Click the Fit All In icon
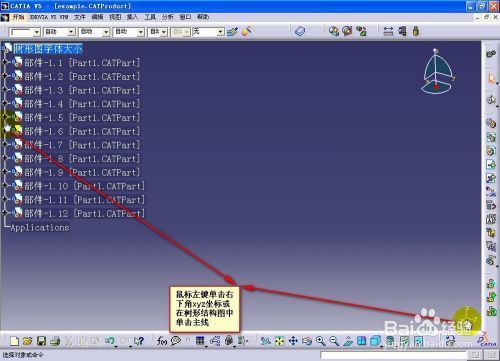 [x=280, y=341]
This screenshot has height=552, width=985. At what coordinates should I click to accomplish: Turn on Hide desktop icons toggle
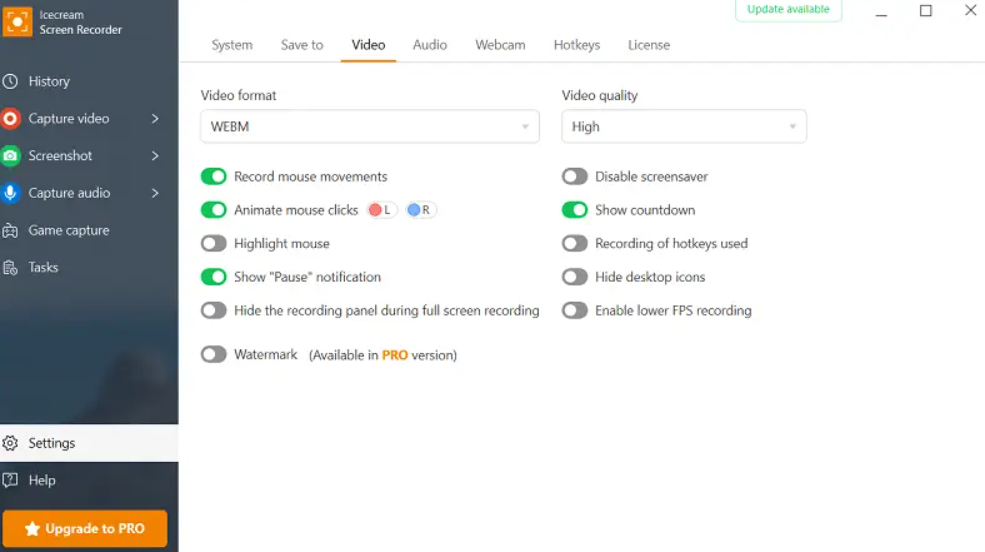(x=575, y=277)
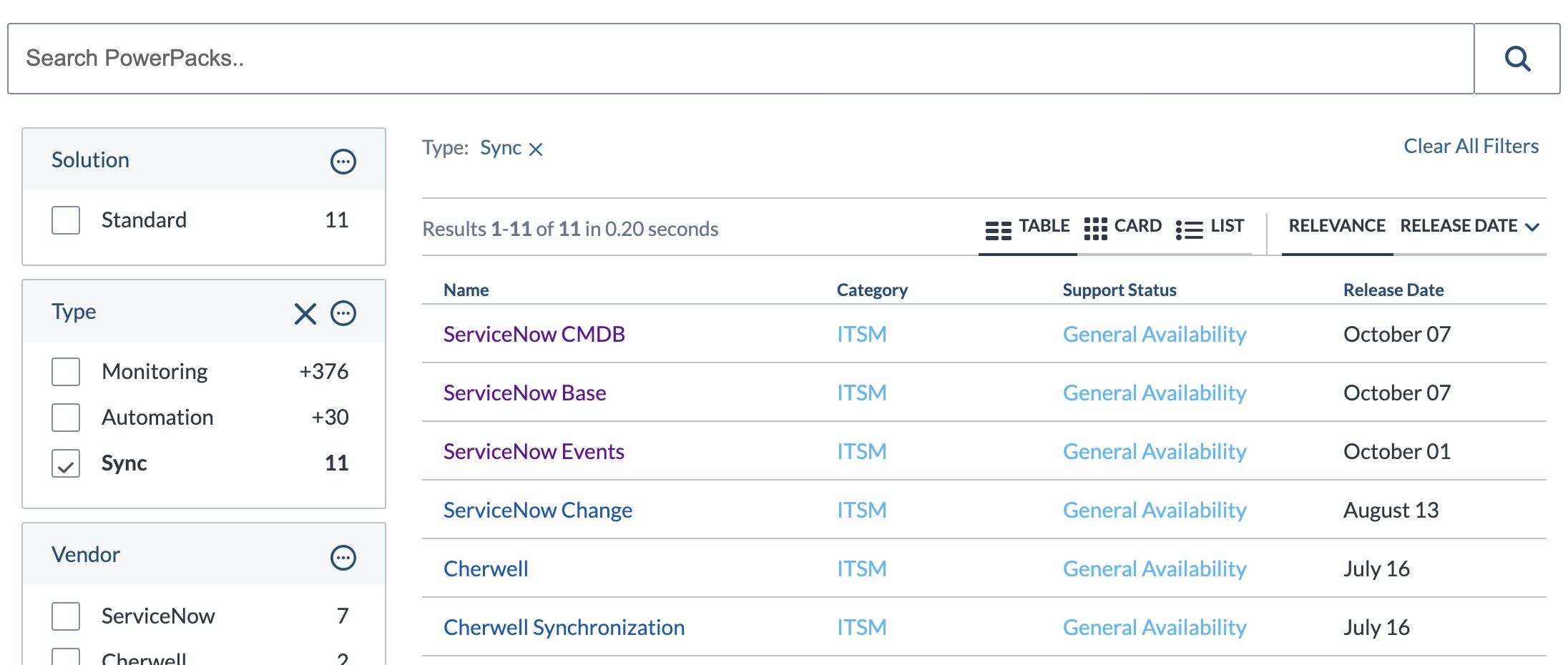Switch to Card view
Image resolution: width=1568 pixels, height=665 pixels.
click(x=1122, y=227)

□ □ □ □ □

> [Given task]:
Output the data above word for word, omitting the pictures.

> [Written solution]:
Click the Fit All In icon
 [x=280, y=341]
This screenshot has height=552, width=985. At what coordinates should I click to accomplish: Turn on Hide desktop icons toggle
(x=575, y=277)
Switch to Card view
Image resolution: width=1568 pixels, height=665 pixels.
click(x=1122, y=227)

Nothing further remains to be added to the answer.